## [INSTRUCTIONS FOR THE TASK]
Among the lines below, which ones contain the word "hinchas"? Copy every such line.

===== EXERCISE DATA

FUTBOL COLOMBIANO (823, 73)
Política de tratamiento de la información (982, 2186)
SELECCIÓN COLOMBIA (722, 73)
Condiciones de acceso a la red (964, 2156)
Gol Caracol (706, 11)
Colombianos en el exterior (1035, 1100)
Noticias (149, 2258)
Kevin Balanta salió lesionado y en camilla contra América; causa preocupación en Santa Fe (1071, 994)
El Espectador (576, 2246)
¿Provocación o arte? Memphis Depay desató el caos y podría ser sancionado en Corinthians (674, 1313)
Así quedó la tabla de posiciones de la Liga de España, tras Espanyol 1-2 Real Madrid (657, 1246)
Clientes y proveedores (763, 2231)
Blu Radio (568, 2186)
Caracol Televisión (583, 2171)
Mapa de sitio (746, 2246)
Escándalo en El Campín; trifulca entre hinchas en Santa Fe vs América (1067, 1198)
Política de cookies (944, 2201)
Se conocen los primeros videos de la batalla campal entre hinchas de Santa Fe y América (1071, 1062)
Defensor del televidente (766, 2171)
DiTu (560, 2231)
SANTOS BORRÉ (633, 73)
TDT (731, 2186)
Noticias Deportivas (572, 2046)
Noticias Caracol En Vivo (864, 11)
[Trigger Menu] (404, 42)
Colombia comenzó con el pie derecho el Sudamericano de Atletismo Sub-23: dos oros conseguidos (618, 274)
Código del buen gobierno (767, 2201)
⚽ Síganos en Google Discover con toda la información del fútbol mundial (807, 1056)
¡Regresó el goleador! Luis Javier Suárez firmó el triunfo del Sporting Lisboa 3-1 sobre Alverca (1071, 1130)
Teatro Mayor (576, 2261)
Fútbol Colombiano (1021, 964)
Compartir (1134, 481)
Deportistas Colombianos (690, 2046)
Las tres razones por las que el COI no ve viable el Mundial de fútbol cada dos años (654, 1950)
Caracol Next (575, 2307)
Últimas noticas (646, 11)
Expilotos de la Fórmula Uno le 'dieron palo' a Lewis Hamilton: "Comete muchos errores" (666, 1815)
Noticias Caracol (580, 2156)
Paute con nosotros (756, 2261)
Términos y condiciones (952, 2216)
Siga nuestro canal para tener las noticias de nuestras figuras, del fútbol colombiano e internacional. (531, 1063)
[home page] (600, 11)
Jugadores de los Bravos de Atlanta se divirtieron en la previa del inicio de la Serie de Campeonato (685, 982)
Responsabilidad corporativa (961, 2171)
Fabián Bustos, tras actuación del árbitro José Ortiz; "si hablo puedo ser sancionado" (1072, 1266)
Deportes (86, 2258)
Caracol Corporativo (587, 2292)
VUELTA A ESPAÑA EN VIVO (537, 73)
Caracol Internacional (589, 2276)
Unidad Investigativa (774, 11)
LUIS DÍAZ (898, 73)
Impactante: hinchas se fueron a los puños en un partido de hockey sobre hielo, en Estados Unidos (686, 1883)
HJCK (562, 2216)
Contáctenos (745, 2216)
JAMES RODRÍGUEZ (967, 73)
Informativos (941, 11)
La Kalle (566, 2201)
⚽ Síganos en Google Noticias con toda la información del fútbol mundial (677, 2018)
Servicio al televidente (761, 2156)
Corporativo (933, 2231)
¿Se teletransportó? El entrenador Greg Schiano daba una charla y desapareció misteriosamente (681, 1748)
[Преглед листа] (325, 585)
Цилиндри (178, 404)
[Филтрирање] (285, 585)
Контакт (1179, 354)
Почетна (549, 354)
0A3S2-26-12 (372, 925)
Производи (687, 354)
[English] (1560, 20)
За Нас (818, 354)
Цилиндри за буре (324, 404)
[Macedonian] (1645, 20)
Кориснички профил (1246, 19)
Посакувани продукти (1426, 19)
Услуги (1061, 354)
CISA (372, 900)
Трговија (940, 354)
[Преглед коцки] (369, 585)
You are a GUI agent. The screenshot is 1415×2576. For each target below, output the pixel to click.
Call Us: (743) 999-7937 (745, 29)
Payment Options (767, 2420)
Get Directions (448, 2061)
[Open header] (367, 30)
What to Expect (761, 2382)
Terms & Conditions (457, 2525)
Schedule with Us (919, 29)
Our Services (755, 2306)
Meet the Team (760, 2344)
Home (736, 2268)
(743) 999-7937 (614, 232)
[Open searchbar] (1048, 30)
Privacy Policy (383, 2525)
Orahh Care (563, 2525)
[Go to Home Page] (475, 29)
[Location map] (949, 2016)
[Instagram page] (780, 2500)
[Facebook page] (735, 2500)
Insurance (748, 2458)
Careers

==========

## [WRITTEN SOLUTION]
Escándalo en El Campín; trifulca entre hinchas en Santa Fe vs América (1067, 1198)
Se conocen los primeros videos de la batalla campal entre hinchas de Santa Fe y América (1071, 1062)
Impactante: hinchas se fueron a los puños en un partido de hockey sobre hielo, en Estados Unidos (686, 1883)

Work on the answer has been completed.